電子図書のゆくえ
上の娘が言った。
「電子図書は、失敗したね」
え?・・・
彼女は家業であるウチの出版を手伝っている。私より若い分だけ、いく分、インターネットにもパソコンにも強いので、これから付き合いが増えるに違いない電子図書関連については、ぜひ担当してもらいたい、と思っているところに、この発言である。
外に勤めに出ている下の娘も、
「紙の本で手に入らないときしか読まないものね」
またもや、え?・・・
そうなの? だって、あなたたち、パソコンばっかり見てるじゃない? 紙の本より、圧倒的に・・・と思ったが、彼女たち曰く、こと本に関しては、やはり実体のある本の方がいいのだそうだ。現段階においては電子図書は読者にとってリアル本を越える魅力は持ち得ていないのだと言う。
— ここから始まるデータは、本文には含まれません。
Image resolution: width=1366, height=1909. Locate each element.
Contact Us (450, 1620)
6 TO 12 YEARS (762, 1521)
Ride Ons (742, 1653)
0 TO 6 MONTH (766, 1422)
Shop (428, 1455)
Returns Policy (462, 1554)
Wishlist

確かに、ウチの本も、絶版になった本や、絶版になりそうだがその時増刷は難しいだろうと思われる本など、何冊か電子書籍化しているが、成果をあげているとは言い難い。コツコツと売れていき近々在庫切れになりそうな本など、すでに電子書籍化し、その方がもちろん価格が安いにもかかわらず、やっぱりリアル本の増刷になりそうだ。
電子図書の時代がやってくる、紙の本は、いずれ電子図書にとって替わられるだろう-。そう言われ出して久しいが、今のところ、まだその時代とはなっていないようだ。アナログ人間でネット社会への苦手意識の強い私としては、少しほっとしてしまった娘達の言葉だった。
とはいえ、いつまでも紙の本が優位を保っていられるとは思っていない。目下のところは、移行途上の試行錯誤の時代、というところだろうか。
電子図書の登場が言われ出した頃にイメージされた、ハイパーリンクや動画などを駆使した立体的書籍は、おそらく私たち紙の出版を扱っている分野とは違ったところからも新しい媒体商品としてどんどん登場するだろうし、今、読者にとっても版元にとっても紙の本を越える魅力を発揮し得ていない電子図書も、さらにネット環境が整っていけば、新しい仕組みもでき、広まっていくことだろ
う。その進行が、身構えていたほどには早くない、というだけの話。
しかし、私たち版元は、将来どういう形(立ち位置)になっていくのだろう。
今の電子書籍の延長線上にないのかもしれないとすれば、仕事の形態もろとも一度頭の中を白紙にして、これからを考えなければならないのかもしれない。